Brief Glamor Hacks
Eric Anholt started writing Glamor a few years ago. The goal was to
provide credible 2D acceleration based solely on the OpenGL API, in
particular, to implement the X drawing primitives, both core and
Render extension, without any GPU-specific code. When he started,
the thinking was that fixed-function devices were still relevant, so
that original code didn t insist upon modern OpenGL features like
GLSL shaders. That made the code less efficient and hard to write.
Glamor used to be a side-project within the X world; seen as something
that really wasn t very useful; something that any credible 2D driver
would replace with custom highly-optimized GPU-specific code. Eric and
I both hoped that Glamor would turn into something credible and that
we d be able to eliminate all of the horror-show GPU-specific code in
every driver for drawing X text, rectangles and composited
images. That hadn t happened though, until now.

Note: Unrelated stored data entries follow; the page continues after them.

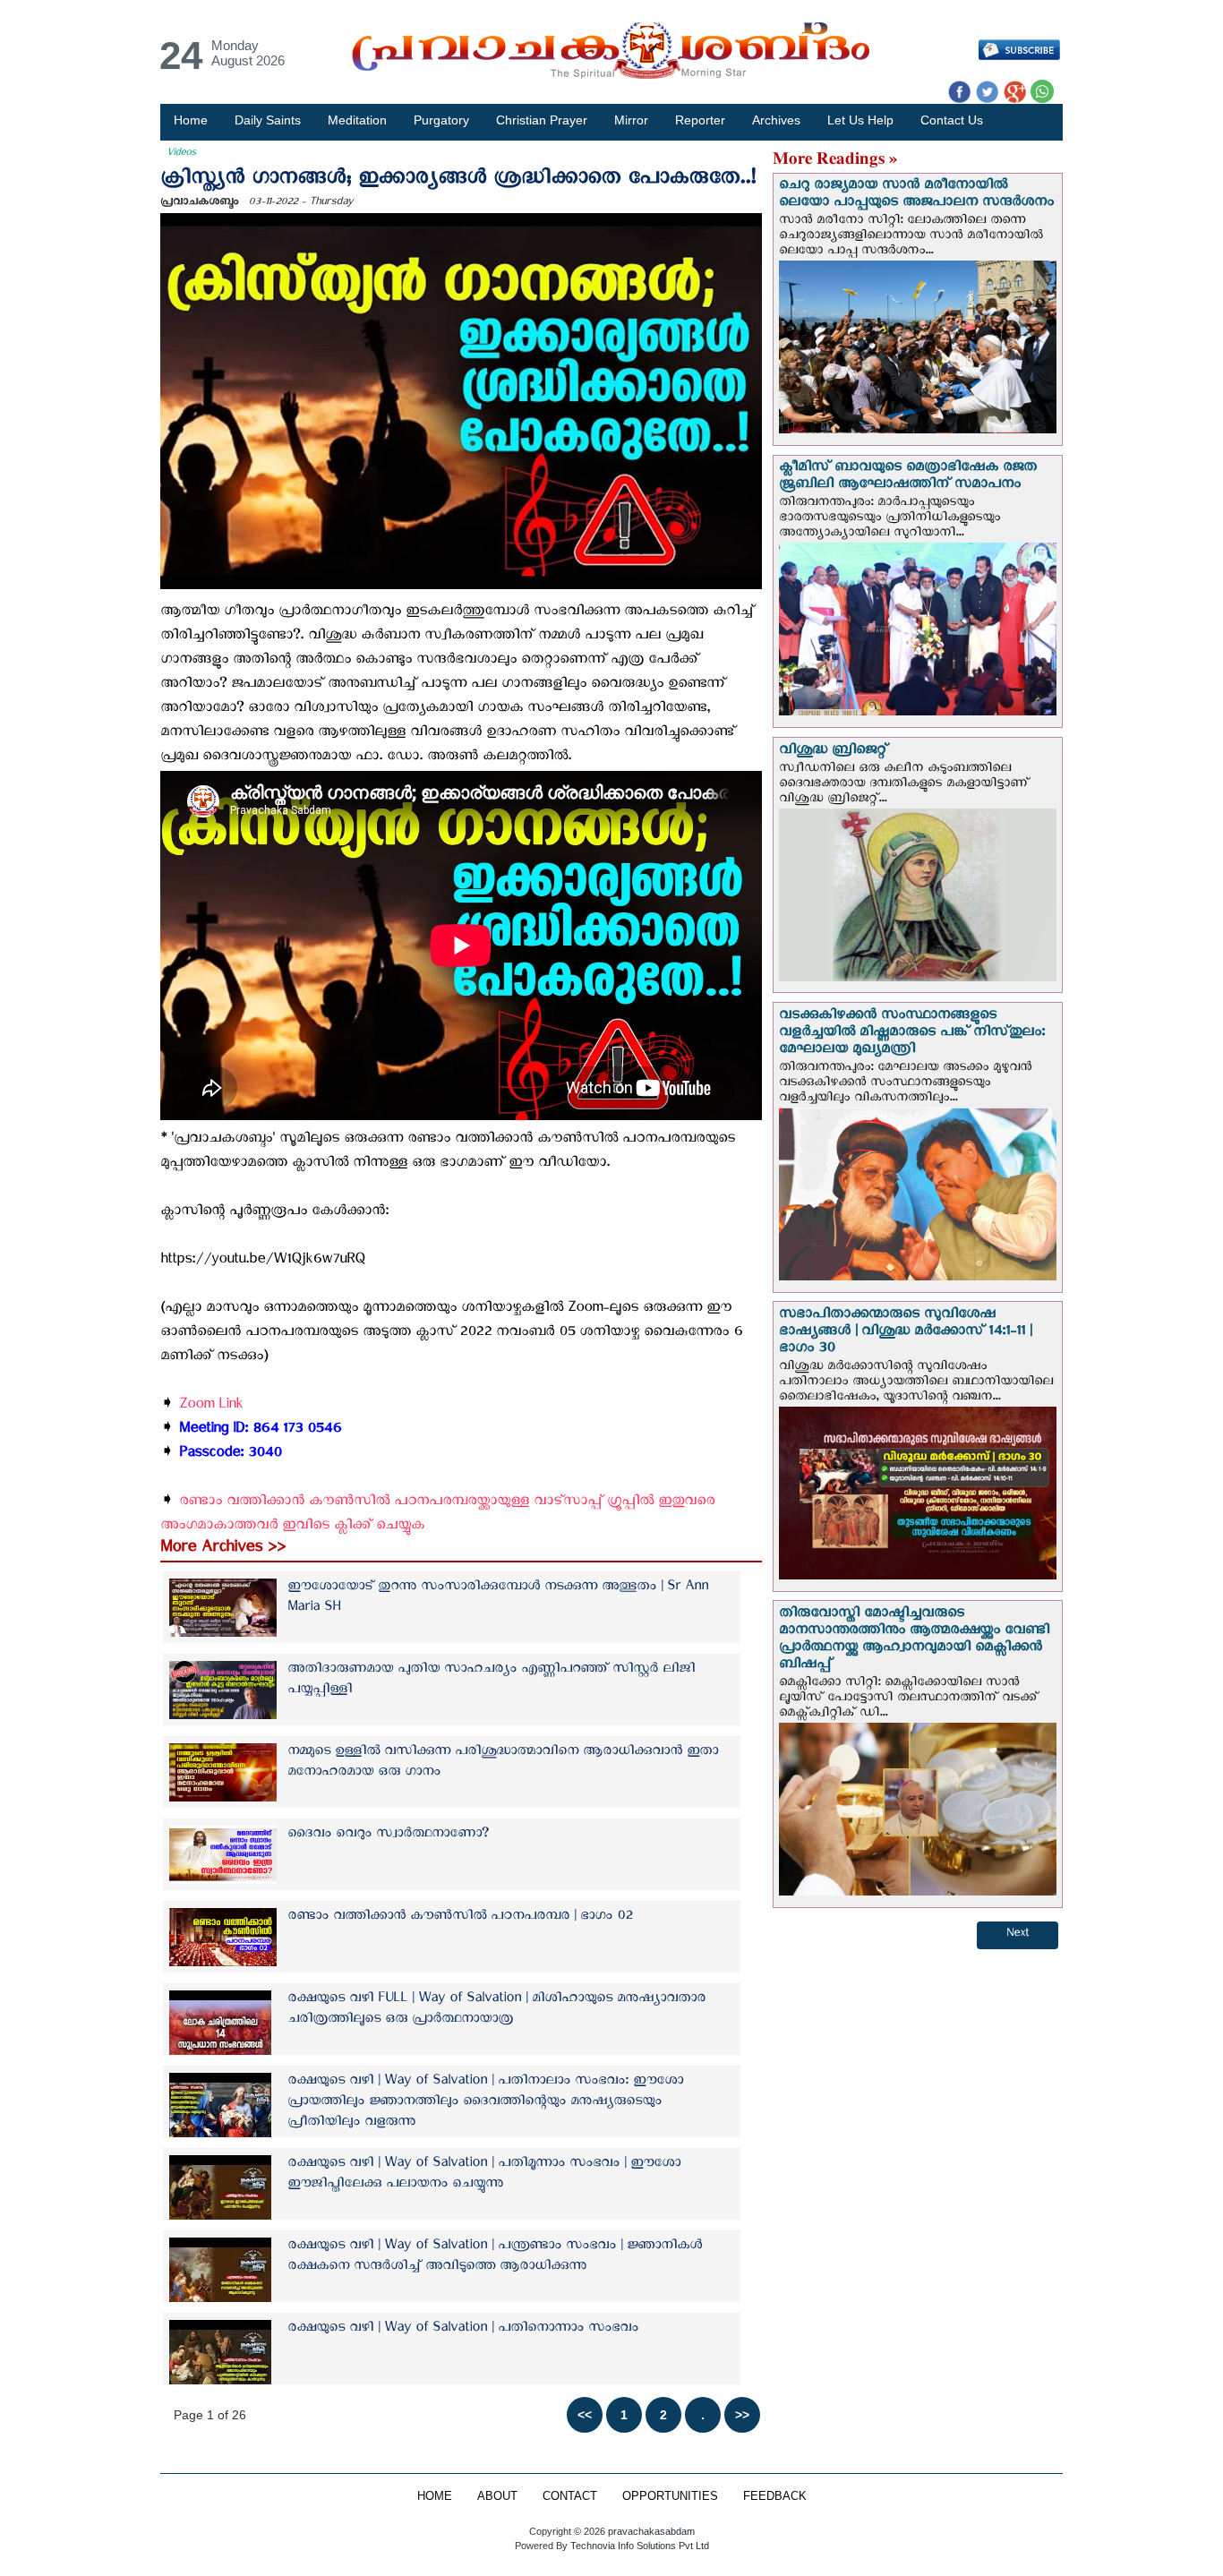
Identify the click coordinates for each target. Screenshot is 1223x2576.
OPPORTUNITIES (670, 2496)
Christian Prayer (541, 120)
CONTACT (570, 2496)
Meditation (357, 120)
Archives (776, 120)
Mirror (631, 120)
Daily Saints (268, 120)
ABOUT (497, 2496)
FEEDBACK (775, 2496)
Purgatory (441, 120)
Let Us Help (860, 120)
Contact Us (951, 120)
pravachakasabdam (651, 2531)
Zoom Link (211, 1407)
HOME (434, 2496)
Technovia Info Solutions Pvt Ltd (638, 2545)
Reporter (700, 120)
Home (191, 120)
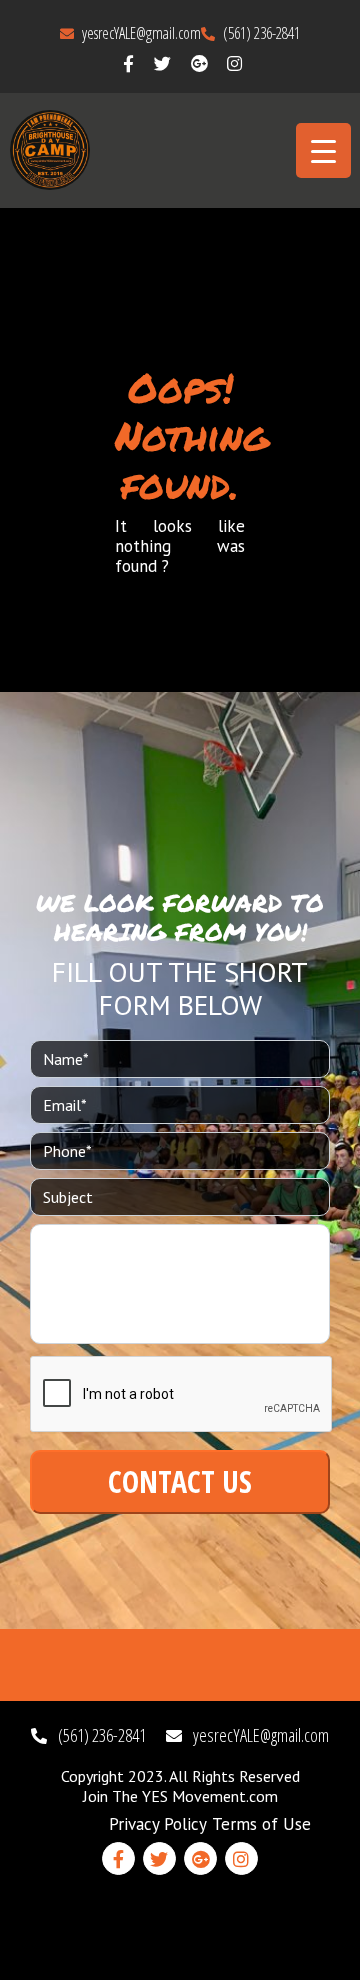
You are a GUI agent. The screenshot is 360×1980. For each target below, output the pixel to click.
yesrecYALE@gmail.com (140, 33)
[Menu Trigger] (323, 150)
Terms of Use (261, 1824)
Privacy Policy (158, 1824)
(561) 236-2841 (260, 33)
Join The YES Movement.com (180, 1796)
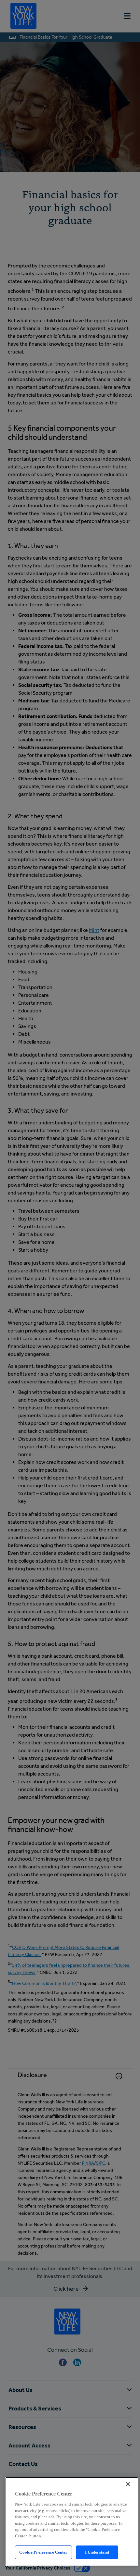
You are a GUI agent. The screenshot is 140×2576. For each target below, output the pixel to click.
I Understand (97, 2552)
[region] (71, 2521)
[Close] (128, 2484)
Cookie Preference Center (43, 2552)
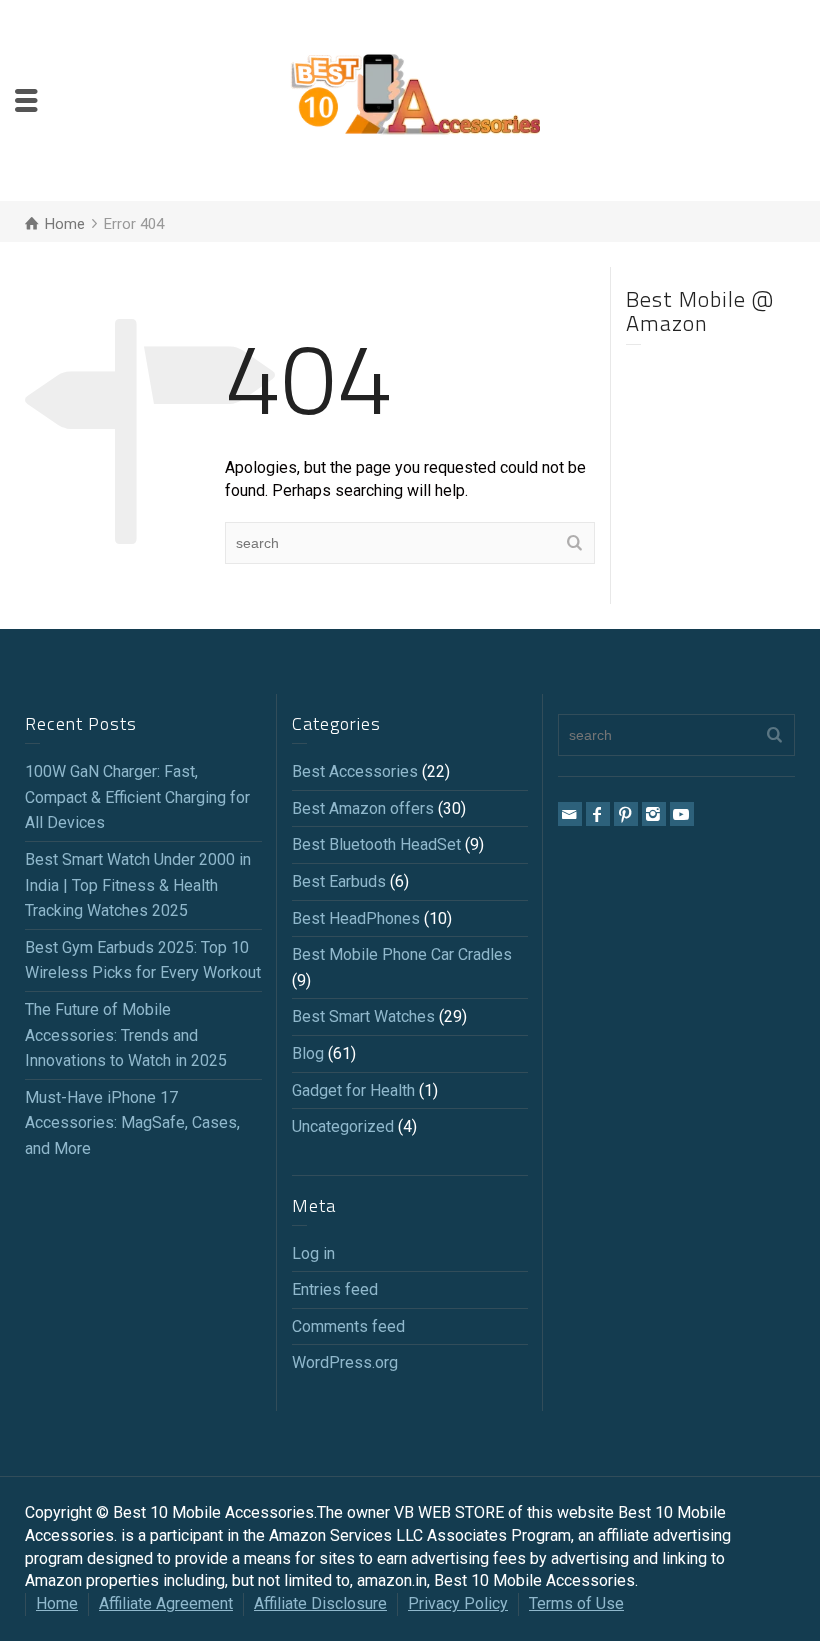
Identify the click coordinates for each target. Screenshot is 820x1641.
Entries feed (335, 1289)
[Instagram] (654, 814)
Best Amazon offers (363, 808)
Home (57, 1603)
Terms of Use (576, 1603)
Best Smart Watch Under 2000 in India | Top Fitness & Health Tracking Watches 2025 (138, 885)
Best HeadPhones (356, 918)
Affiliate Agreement (166, 1603)
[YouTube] (682, 814)
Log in (313, 1253)
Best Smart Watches (363, 1016)
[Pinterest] (626, 814)
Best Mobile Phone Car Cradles (402, 954)
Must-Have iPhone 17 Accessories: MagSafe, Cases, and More (132, 1123)
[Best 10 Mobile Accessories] (415, 99)
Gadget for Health (353, 1090)
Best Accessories (355, 771)
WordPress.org (345, 1362)
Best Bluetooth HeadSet (376, 844)
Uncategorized (343, 1126)
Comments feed (348, 1326)
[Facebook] (598, 814)
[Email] (570, 814)
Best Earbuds (339, 881)
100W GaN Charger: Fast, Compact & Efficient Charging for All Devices (137, 797)
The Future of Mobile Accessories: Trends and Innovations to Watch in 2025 (126, 1035)
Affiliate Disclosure (320, 1603)
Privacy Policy (458, 1603)
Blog (308, 1053)
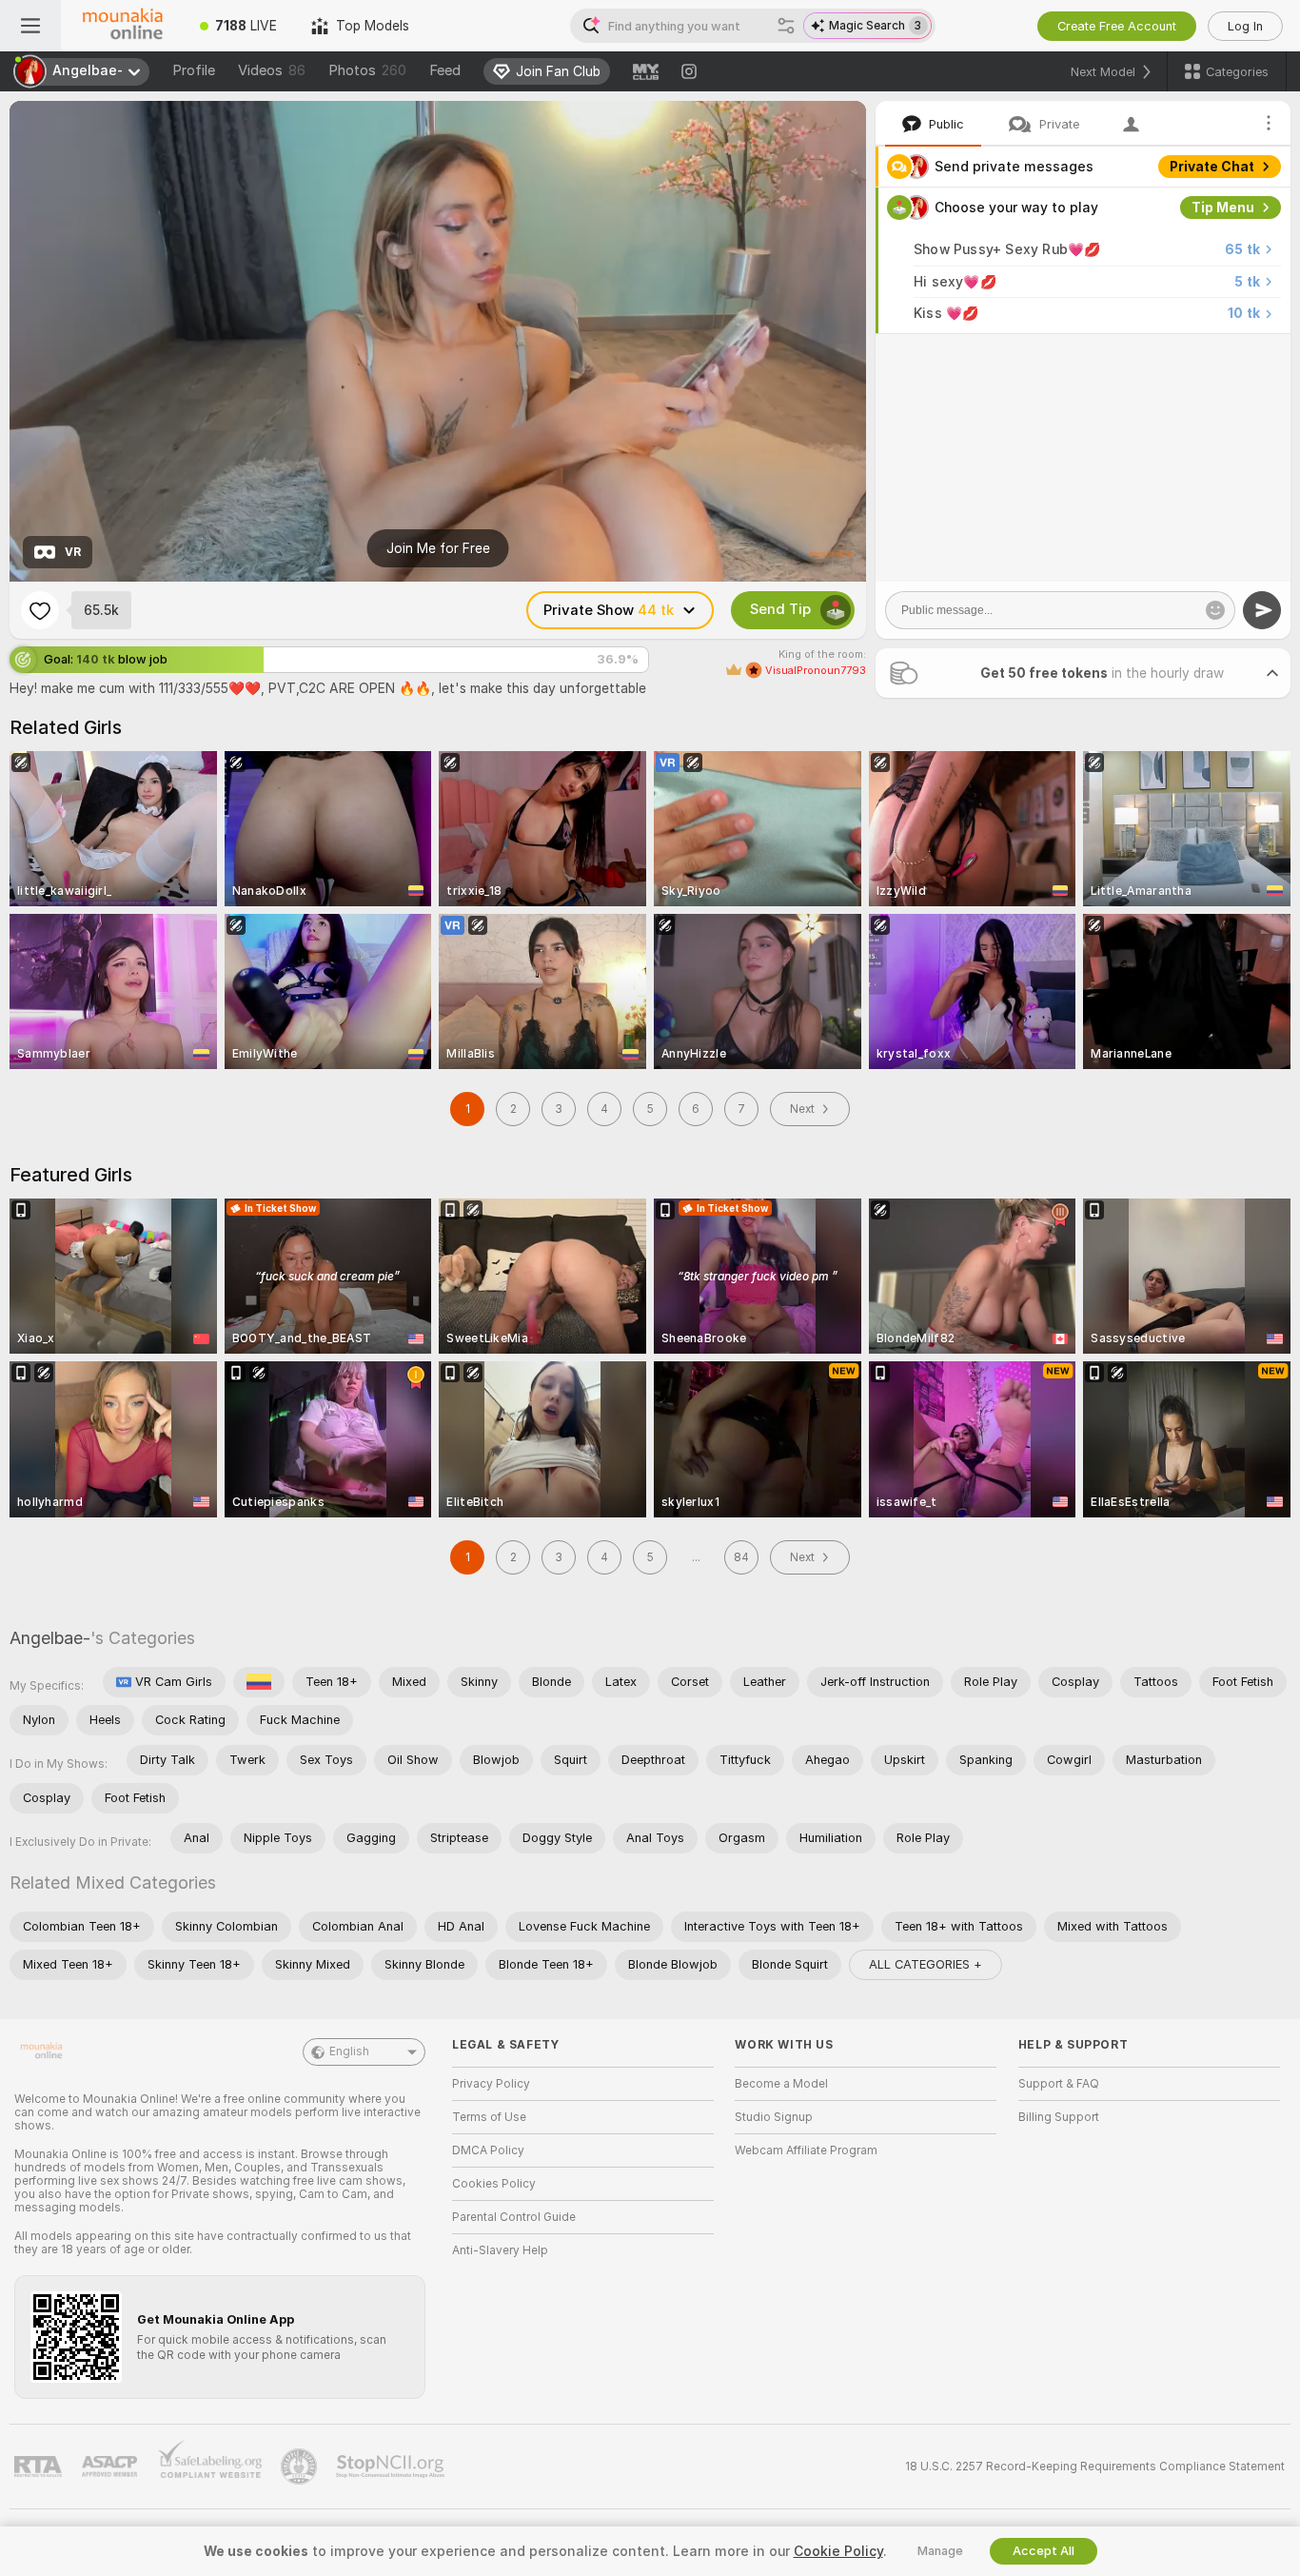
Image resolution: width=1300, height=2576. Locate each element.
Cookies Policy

Fast forward to the last six months. Eric has spent a bunch of time
cleaning up Glamor internals, and in fact he s had it merged into the
core X server for version 1.16 which will be coming up this July.
Within the Glamor code base, he s been cleaning some internal
structures up and making life more tolerable for Glamor developers.
Using libepoxy
A big part of the cleanup was a transition all of the extension
function calls to use his other new project,
libepoxy, which provides a sane,
consistent and performant API to OpenGL extensions for Linux, Mac OS
and Windows. That library is awesome, and you should use it for
everything you do with OpenGL because not using it is like pounding
nails into your head. Or eating non-tasty pie.
Using VBOs in Glamor
One thing he recently cleaned up was how to deal with VBOs
during X operations. VBOs are absolutely essential to modern OpenGL
applications; they re really the only way to efficiently pass vertex
data from application to the GPU. And, every other mechanism is
deprecated by the ARB as not a part of the blessed core context .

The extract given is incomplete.